Here are all the attributes you can put in the metasection for a page or the site that have special meaning. (Of course, you can put your own attributes in for notes or metadata to be used by your own templates.)

# Any line in the metasection that starts with an octothorpe (number symbol)
# will be considered a comment and ignored.

# Attributes in the global index.* file

# The title for your entire documentation project. (Shows in the title of CHMs.)
# Defaults to "Table of Contents"
title: FrobozzCo Reference Manual

# The page to show when the documentation opens, specified by exact title.
# Defaults to first page in the Table of Contents.
default: Welcome to FrobozzCo

# Name of the company (shown in the footer of the default `top.haml`).
# Defaults to nothing (not shown).
company: Froboz Widgets (a FrobozzCo subsidiary)

# Glob patterns describing files (including page sources) to ignore.
# Ignoring a page does more than hide it; it doesn't generate it.
# Defaults to including every file.
ignore: **/*.psd **/.DS_Store **/Thumbs.db **/.[^.$]*

# Attributes at the top of any page

# The title for this page (or section for an index.* file in a folder).
# Defaults to the name of the file with underscores made into spaces
# and leading digits removed.
title: Welcome to FrobozzCo

# Create one or more entries in the Index pointing to this page.
keywords: Introduction, Overview, Tool Panel

# Do not create additional Index entries for headings and/or definition titles.
# Defaults to add both headings and definition titles to the Index.
no-index: headings definitions

# Do not wrap the 'children' of headers in <div class='section'>...</div>
# Default: true
auto-section: false

# Create sub-entries of this page in the Table of Contents, linking to specific
# HTML elements based on their id attribute. The title of the entry will be the
# text in the HTML element.
toc: #intro, #getting.started, #more-information

# Create sub-entries of this page in the Table of Contents, linking to specific
# HTML elements based on the exact text in the element. This only works for the
# following HTML elements: <h1>-<h6>, <legend>, <caption>, <dt>
# Requires two or more elements to be specified, separated by commas.
toc: "Introduction to FrobozzCo", "Getting Started with Widgets", "For More Info..."

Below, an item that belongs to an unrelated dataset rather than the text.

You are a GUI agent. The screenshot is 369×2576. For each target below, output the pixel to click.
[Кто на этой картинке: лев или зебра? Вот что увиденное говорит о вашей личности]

# Generate HTML ids for the following elements: <h1>-<h6>, <legend>, <caption>, <dt>
# The id created for "<h2>1.2 Awesome & Sauce: more (and stuff)</h2>" will be:
# <h2 id='Awesome-Sauce:-more-and-stuff'>...
# Defaults to false unless the toc attribute is trying to link to text.
auto-id: true

# For pages/sections, hide the item from the Table of Contents (can still link to it).
# For glossary entries, hide the glossary entry (not even defined on pages).
# Default: false (show the item)
hide: true

# Prevent this page from being included in the TOC or contents.
# Useful for when a page is planned and in source control but not ready yet.
skip: true

# Disable syntax highlighting of code blocks on this page.
highlight: off

Additional Planned Features

  • Additional Markups (e.g. RDoc)
  • Customizing TOC Icons (via nice names, not just indexes)
  • Additional output formats (single-page HTML, single PDF)
  • Doxygen integration
  • Qt Assistant


Docubot is released under the MIT License. Please see LICENSE.txt for details.